▶ What is expected: Please copy out the entries until you have copied the line that contains "novembro (330, 1534)", beginning with the first line.

▶ Entries supplied:
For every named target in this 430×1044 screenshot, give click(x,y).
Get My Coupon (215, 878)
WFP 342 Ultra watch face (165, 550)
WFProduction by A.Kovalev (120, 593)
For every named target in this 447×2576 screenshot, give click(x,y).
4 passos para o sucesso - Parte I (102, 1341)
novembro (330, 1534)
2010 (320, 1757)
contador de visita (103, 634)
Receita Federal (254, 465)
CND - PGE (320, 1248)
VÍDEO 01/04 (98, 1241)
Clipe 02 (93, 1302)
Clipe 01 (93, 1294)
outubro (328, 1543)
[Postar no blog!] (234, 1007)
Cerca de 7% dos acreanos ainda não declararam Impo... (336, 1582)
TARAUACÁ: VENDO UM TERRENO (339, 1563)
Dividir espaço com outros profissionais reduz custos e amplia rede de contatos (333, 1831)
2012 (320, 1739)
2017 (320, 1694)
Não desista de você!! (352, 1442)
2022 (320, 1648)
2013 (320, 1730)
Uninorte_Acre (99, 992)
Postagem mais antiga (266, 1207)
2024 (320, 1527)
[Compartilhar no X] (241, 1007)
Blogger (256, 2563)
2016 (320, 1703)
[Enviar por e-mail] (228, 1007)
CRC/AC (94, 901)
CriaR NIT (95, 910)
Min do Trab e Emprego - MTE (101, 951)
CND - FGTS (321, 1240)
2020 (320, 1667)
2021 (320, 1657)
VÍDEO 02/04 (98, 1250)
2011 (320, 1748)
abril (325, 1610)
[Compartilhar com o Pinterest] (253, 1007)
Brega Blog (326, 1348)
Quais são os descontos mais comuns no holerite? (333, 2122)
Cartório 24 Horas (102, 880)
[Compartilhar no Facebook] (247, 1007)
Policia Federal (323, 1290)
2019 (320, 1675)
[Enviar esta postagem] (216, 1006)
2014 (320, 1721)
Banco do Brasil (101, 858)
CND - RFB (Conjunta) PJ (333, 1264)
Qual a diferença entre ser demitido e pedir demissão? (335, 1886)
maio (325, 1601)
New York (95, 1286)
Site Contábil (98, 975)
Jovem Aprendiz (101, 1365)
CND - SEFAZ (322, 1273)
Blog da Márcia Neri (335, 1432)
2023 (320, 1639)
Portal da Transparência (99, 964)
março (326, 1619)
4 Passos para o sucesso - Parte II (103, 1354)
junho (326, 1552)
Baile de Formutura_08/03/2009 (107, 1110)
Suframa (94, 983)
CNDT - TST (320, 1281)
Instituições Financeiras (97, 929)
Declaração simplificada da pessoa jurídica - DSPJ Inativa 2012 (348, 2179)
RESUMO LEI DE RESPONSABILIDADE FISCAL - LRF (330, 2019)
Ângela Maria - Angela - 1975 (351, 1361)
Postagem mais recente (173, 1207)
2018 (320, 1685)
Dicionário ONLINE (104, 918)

▶ Response below:
For every named target in this 430×1044 screenshot, give click(x,y).
Get My Coupon (215, 878)
WFP 342 Ultra watch face (165, 550)
WFProduction by A.Kovalev (120, 593)
For every named target in this 447×2576 screenshot, give click(x,y).
4 passos para o sucesso - Parte I (102, 1341)
novembro (330, 1534)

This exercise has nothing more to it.